Совсем незнакомое было кафе. Незнакомое и очень странное. Будто в другое измерение попал: официанты – во фраках, а официантки – в передниках прямо на голое тело и все – как подбор – стройные красавицы. Как будто частный клуб или элитный ресторан для избранной публики. Музыка – тихим фоном, на танцполе – смуглые девушки змеями извиваются. И как меня пустили сюда: в грязных ботинках, в джинсах, в свитере моем потертом? Я был так поражен, словно зайдя в деревенский сортир, оказался вдруг в ватер-клозете гостиницы «Хайят»… Разволновался, засмотрелся… Но успокоился понемногу: тоже я не лыком шит, много где бывал, просто вот так неожиданно…
И… Расслабился. Где наша не пропадала? Заказал еще кофе, коньяк, да и стал смотреть с удовольствием на танцпол. А там змей уже сменили негритянки, охотно демонстрировавшие свои большие черные груди.
А потом… Потом на сцену вышла Она. Вся в белом и прозрачном, вот только волосы почему-то синие. Вышла, и сразу ясно стало: и змеи эти, и прочие негритянки ей и близко в подметки не годятся – прима.
Смотрю на нее во все глаза, а кто-то во фраке шепчет в ухо: «Эта девушка желает с вами приват, пройдемте вон туда, за ширмочку». Берет меня под локоть аккуратно и ведет… Показывает неприметную дверцу…
И… снова я в каше снежной пополам с грязью, только вот метель началась и – город почему-то незнакомый. А еще: щека горит – то ли от поцелуя, то ли от удара. Не помню.
И имя свое не помню. И знакомых у меня больше нет. И истории моей личной тоже… Все, что помню: Теофраст, «Характеры».
Почему-то такая цитата: «А трус вот какой человек…»…
Про голову вампира, фаршированную чесноком
Первый раз Зоя получила по зубам от своего мужа Николая на следующий день после того, как они сошлись. Буднично это было: вечером, садясь есть борщ, он поморщился и ударил ее по губе, которая мгновенно распухла. В этом его действии не было злобы: примерно так же походя он хлопнул бы комара на шее. Борщ не был даже пересолен – просто он показал ей, кто в доме хозяин.
Она поняла это. И не обиделась. Но есть рядом не стала, хотя поставила тарелку и себе тоже. Осталась прислуживать. И больше никогда не ставила себе тарелку.
Она вообще всё поняла. Почему свадьбы у них не было, даже комсомольской. Почему он, такой красивый – усатый и с шашкой – выбрал именно её, сироту из убогой деревни, бросив брату (главному в семье) в качестве калыма мешок картошки.
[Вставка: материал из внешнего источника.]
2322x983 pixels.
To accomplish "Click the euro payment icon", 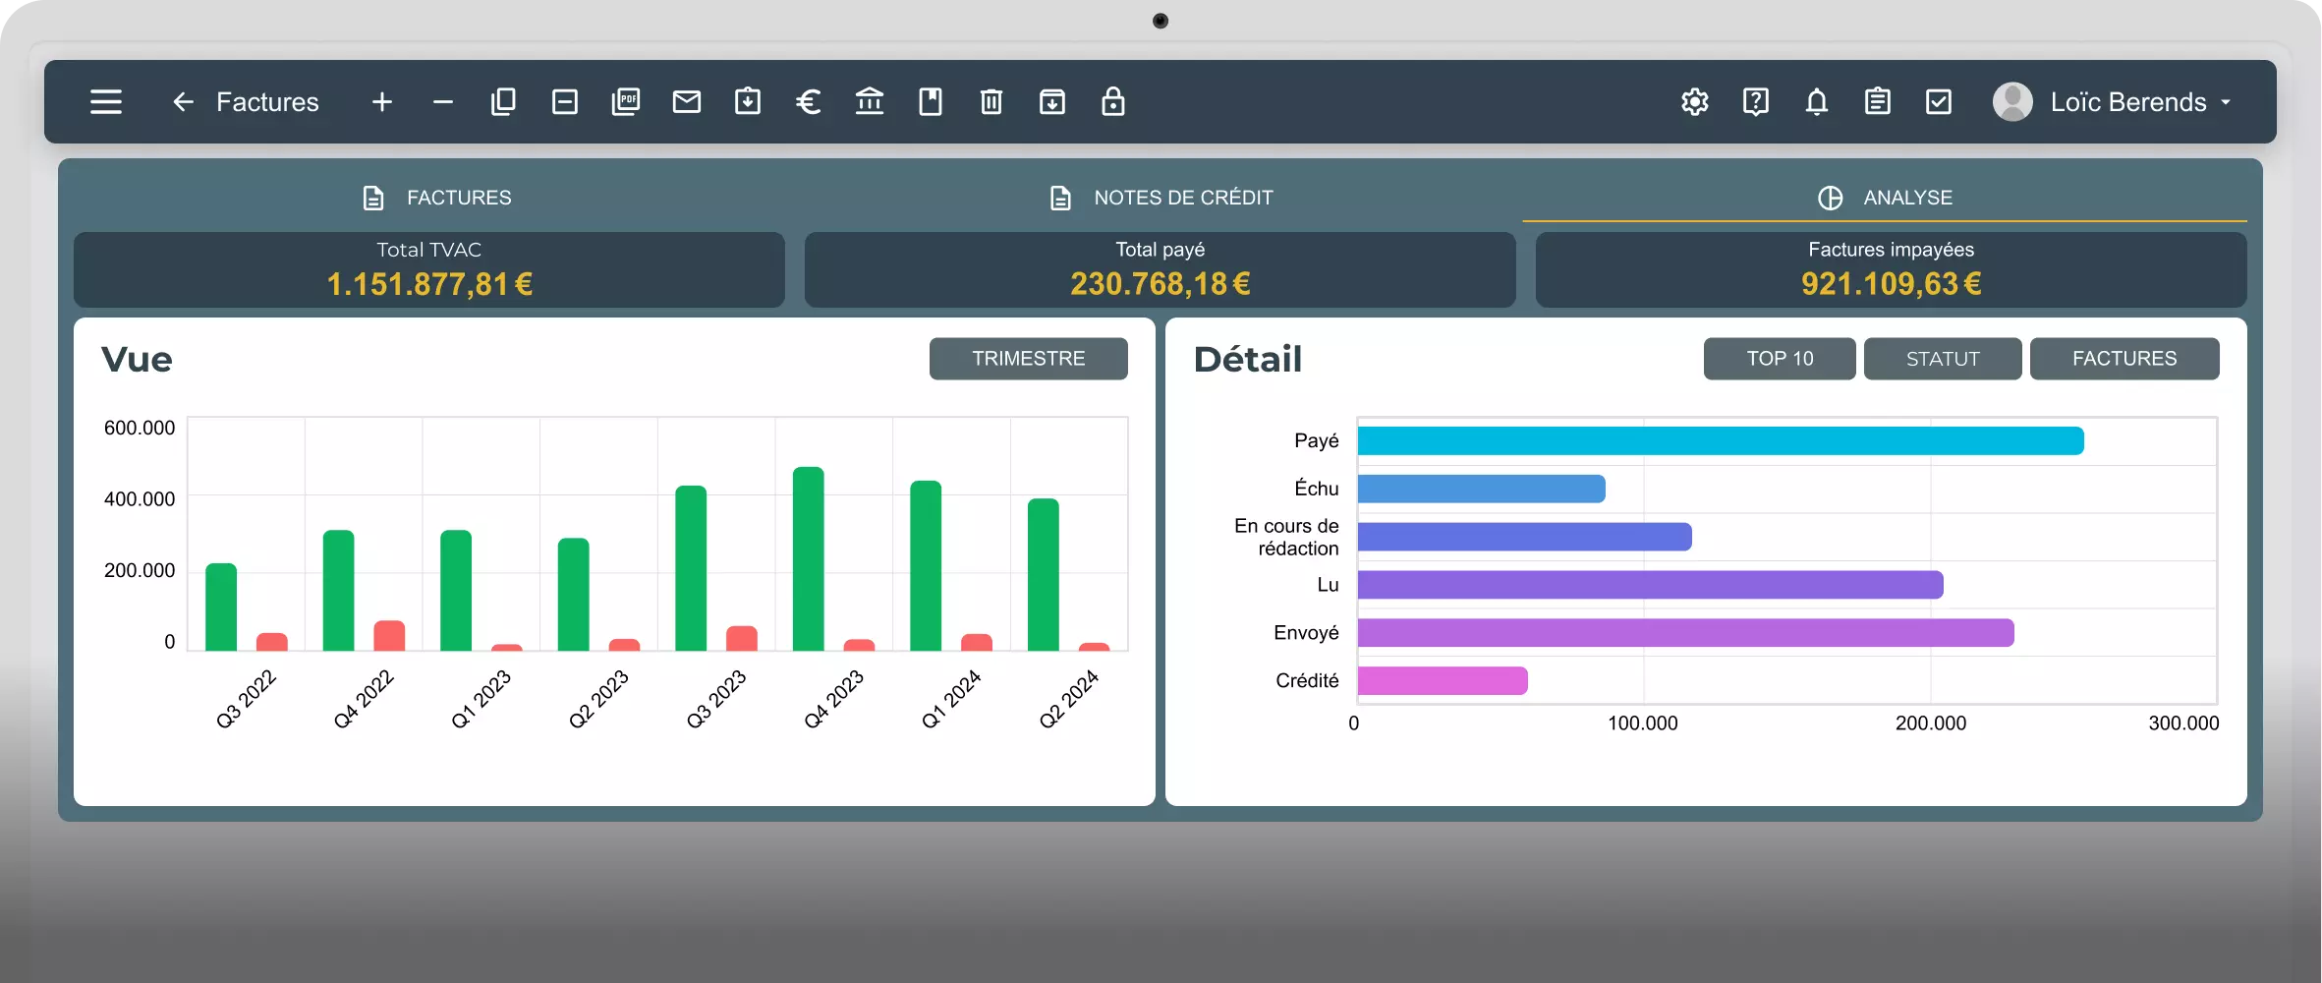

Чего тут не понять? Он просто ее купил, как покупали когда-то крестьян – чтоб вела хозяйство в доме. Красный командир решил осесть и остепениться. Её, собственно, даже никто и не спрашивал. Даже брат…
Зоя была наполовину еврейкой, а значит виноватой. В чем виноватой, вряд ли она смогла бы ответить. Впрочем, над таким вопросом и не задумывалась никогда, но знала: если что, будут бить. Когда умерли папа с мамой, брат ушел на войну, она стала прислуживать в доме тётки. Били – потому что еврейка; потому что голодно; потому что умная; потому что в школу хочет; потому что нужно обязательно кого-то бить.
Брат потом вернулся и забрал ее к себе. Не бил. Научил читать. Продал за мешок картошки.
Его она тоже поняла: семеро по лавкам, лишний рот. А картошка – это жизнь…
Она умела приспосабливаться. Быстро привыкла к новому дому. На работу Николай ее не пускал, хотел чтоб за хозяйством следила: корова, поросёнок, десяток кур.
Вставала она с рассветом и, отправив корову на выгон, возвращалась делать мужу завтрак: яйца, хлеб, молоко. Потом за ним приезжал автомобиль, и он, скрипя портупеей, уезжал на работу.
Обедал муж на службе, а ужинал всегда дома, и ужин любил богатый: борщ, мясо с картошкой, яичницу со шкварками…
Бил редко, говорил с ней – ещё реже. Она даже не знала, где он служит. Знала только, что он – большой начальник: водитель у него с машиной и маузер на боку.
Радовалась, что сытно. Тайком брату в деревню переправляла картошку. Каждый месяц – мешок…
Дома всё было – как муж скажет. По выходным он любил сам поковыряться в огороде, с наслаждением колол дрова. А под вечер любил есть особое блюдо, которое готовил сам: тюрю из хлеба, размоченного водкой. После чего кряхтел, пел: «Эх, Маруся, нам ли жить в печали?» и тащил её в кровать. Потом она аккуратно выползала из-под него, спящего, и тихонько шла спать на своё обычное место – тюфячок у печки.